Texte source -
======
Si le modèle est remarquable, sa limite réside dans sa dépendance au numérique. En cas de coupure des réseaux, ces systèmes deviennent inopérants, et aucune solution n’a encore été pleinement développée pour gérer une ville sans numérique. Cette question soulève le besoin d'anticiper des scénarios de rupture technologique, où l'IA ne serait plus disponible à cause de catastrophes naturelles ou d'attaques cybernétiques.


Corée du Sud : Un modèle d’intégration technologique avancé


La Corée du Sud est souvent considérée comme le modèle le plus avancé en matière de smart cities, notamment avec des villes comme Songdo, un véritable laboratoire de la ville intelligente. Songdo utilise des capteurs dans toute la ville pour surveiller la consommation d’énergie, la gestion des déchets et la mobilité. Ces infrastructures connectées sont pensées pour réduire l’empreinte carbone et offrir un cadre de vie plus durable.


L'approche sud-coréenne repose fortement sur l’intégration des technologies de l'information et sur un partenariat étroit entre le gouvernement et les secteurs privés. Ce modèle prouve que des infrastructures numériques peuvent améliorer la vie quotidienne des citoyens, tout en contribuant à la lutte contre le changement climatique.


Ce qui fonctionne entre les deux pays : Coordination et investissements publics-privé


La réussite des smart cities en Corée du Sud et au Japon repose en grande partie sur une coordination efficace entre les gouvernements, les entreprises technologiques et les citoyens. Par exemple, les PME jouent un rôle central dans le financement et la recherche-développement, en proposant des solutions innovantes pour améliorer les infrastructures. En Allemagne, par exemple, le BMWSB a également lancé des initiatives pour encourager les solutions open source et les plateformes collaboratives. Ces initiatives permettent aux petites villes de participer activement à la transition numérique, montrant qu’il est possible d’adapter les approches des smart cities aux petites et moyennes villes.


De plus, l’investissement dans les technologies numériques, conçues dès la phase de recherche et développement (R&D) pour contribuer à une réduction significative de l’empreinte carbone, peut, grâce à l'IA, jouer un rôle économique et opérationnel dans la réduction des émissions de carbone superflu. Cependant, cela devra être anticipé dès la phase de développement, avec une recherche approfondie sur les sources et une production locale, permettant d’optimiser la gestion des ressources.


Ce qui ne fonctionne pas : Dépendance numérique et cybersécurité


Malgré ces réussites, il existe des failles dans l’approche des smart cities. L’une des plus grandes vulnérabilités est la dépendance excessive à la technologie. Les infrastructures des smart cities sont si profondément interconnectées qu’en cas de cyberattaque, de panne électrique, ou de catastrophe naturelle, elles risquent de devenir inutilisables. À Kiev, par exemple, la guerre a révélé à quel point les infrastructures numériques pouvaient être fragiles et comment, en l’absence de réseaux fiables, les villes ne pouvaient plus fonctionner normalement.
======
Données fournies -
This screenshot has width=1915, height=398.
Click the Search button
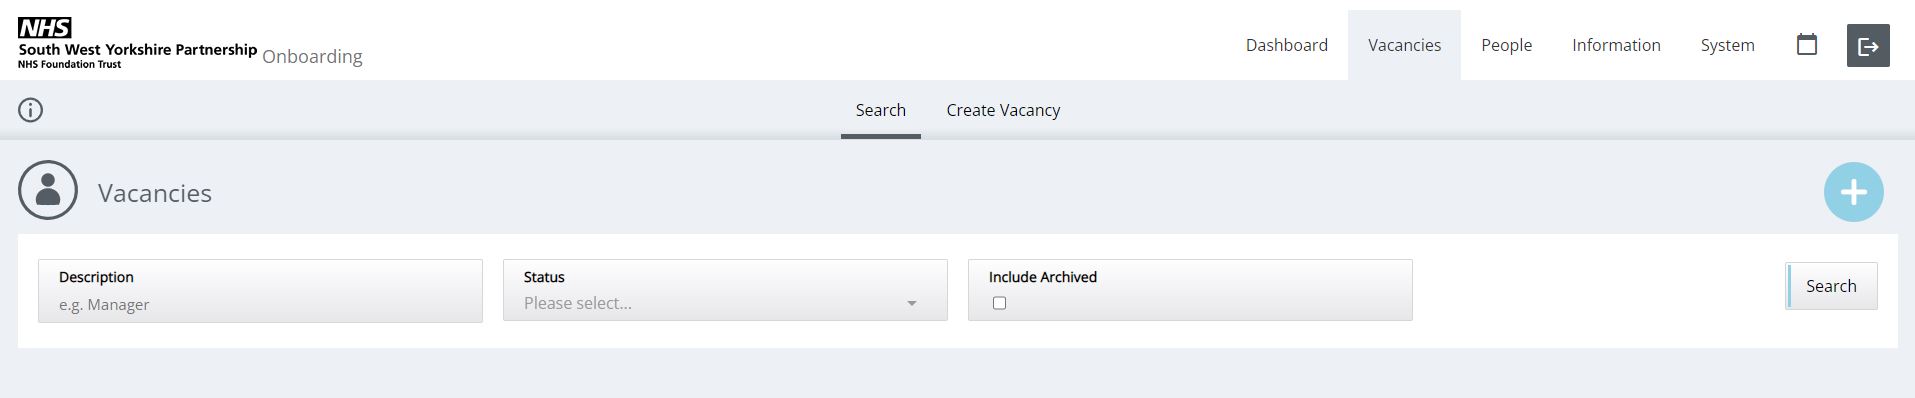coord(1831,286)
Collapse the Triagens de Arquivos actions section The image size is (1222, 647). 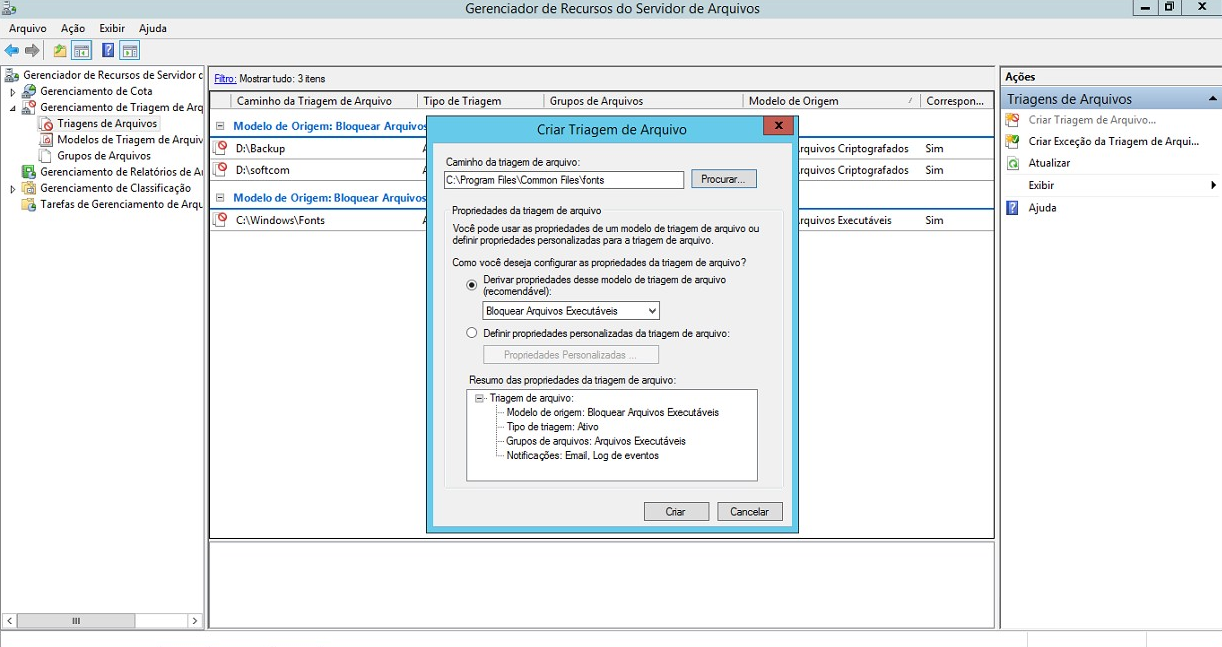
======
Consignes -
1. Recopiez mot pour mot le passage du texte sur les villes intelligentes qui commence à "L'approche sud-coréenne repose" et se termine à "le changement climatique.".
2. Reprenez le texte sur les villes intelligentes là où il s'arrête et poursuivez sa rédaction.

Réponses attendues -
1.
L'approche sud-coréenne repose fortement sur l’intégration des technologies de l'information et sur un partenariat étroit entre le gouvernement et les secteurs privés. Ce modèle prouve que des infrastructures numériques peuvent améliorer la vie quotidienne des citoyens, tout en contribuant à la lutte contre le changement climatique.

2.
En outre, la question de la cybersécurité devient un enjeu central dans le débat sur les smart cities. La RGPD en Europe protège théoriquement les citoyens contre l’utilisation abusive de leurs données personnelles, mais cela n’élimine pas totalement les risques. Une mauvaise gouvernance ou un changement de régime politique pourrait transformer ces villes intelligentes en outils de surveillance malveillante. Des mesures comme la " Convention de Rome", soit, donc, des mesures exceptionnelles et puissantes à niveau légal suggéré dans le contexte européen, pourraient aider à préserver les droits et libertés individuelles face aux dérives possibles.


Anticipation des catastrophes naturelles : un défi global


Alors que les projets de smart cities se développent , un danger croissant demeure largement sous-estimé : la vulnérabilité face aux catastrophes climatiques. Les États et entreprises, souvent concentrés sur la transformation numérique et la gestion des données, semblent ignorer l’ampleur des risques climatiques qui pourraient compromettre le fonctionnement de ces villes intelligentes.


Les catastrophes naturelles, telles que les inondations, les ouragans ou les incendies de forêt, augmentent en fréquence et en intensité à mesure que le changement climatique progresse. Les actualités ne nous laissent pas nier. Malgré cela, peu de stratégies de résilience sont réellement mises en place pour anticiper des perturbations majeures dans les infrastructures numériques et technologiques des smart cities. La connexion continue des villes à des réseaux d’information est cruciale, mais ces systèmes sont hautement vulnérables aux chocs environnementaux. Par exemple, une tempête de grande ampleur pourrait détruire les réseaux électriques et communications, rendant les systèmes de gestion des données inopérants dans les moments critiques où ils sont les plus nécessaires, comme lors des évacuations ou des interventions d'urgence.


Le manque d'anticipation de ces risques est particulièrement frappant dans les pays à forte densité urbaine, où les gouvernements et entreprises ont concentré leurs efforts sur l'optimisation des services urbains via l'intelligence artificielle et la gestion des données, sans se préparer adéquatement à la défaillance potentielle de ces systèmes. La situation est encore plus préoccupante dans le secteur privé, où les investissements sont souvent motivés par la rentabilité immédiate, reléguant au second plan les questions de résilience face aux catastrophes naturelles.


Les États et entreprises doivent ainsi revoir leurs stratégies et inclure des plans d’urgence robustes qui anticipent les risques climatiques. Cela implique la création de systèmes capables de fonctionner même sans infrastructures numériques, par exemple en établissant des réseaux de secours manuels ou hybrides. Il devient également crucial de décentraliser les données, en veillant à ce que les centres de données ne soient pas concentrés dans des zones géographiquement vulnérables. Les limites de l’intelligence artificielle dans des contextes de catastrophe naturelle doivent être reconnues, et la préparation des populations et des systèmes traditionnels, souvent négligée, doit être réhabilitée.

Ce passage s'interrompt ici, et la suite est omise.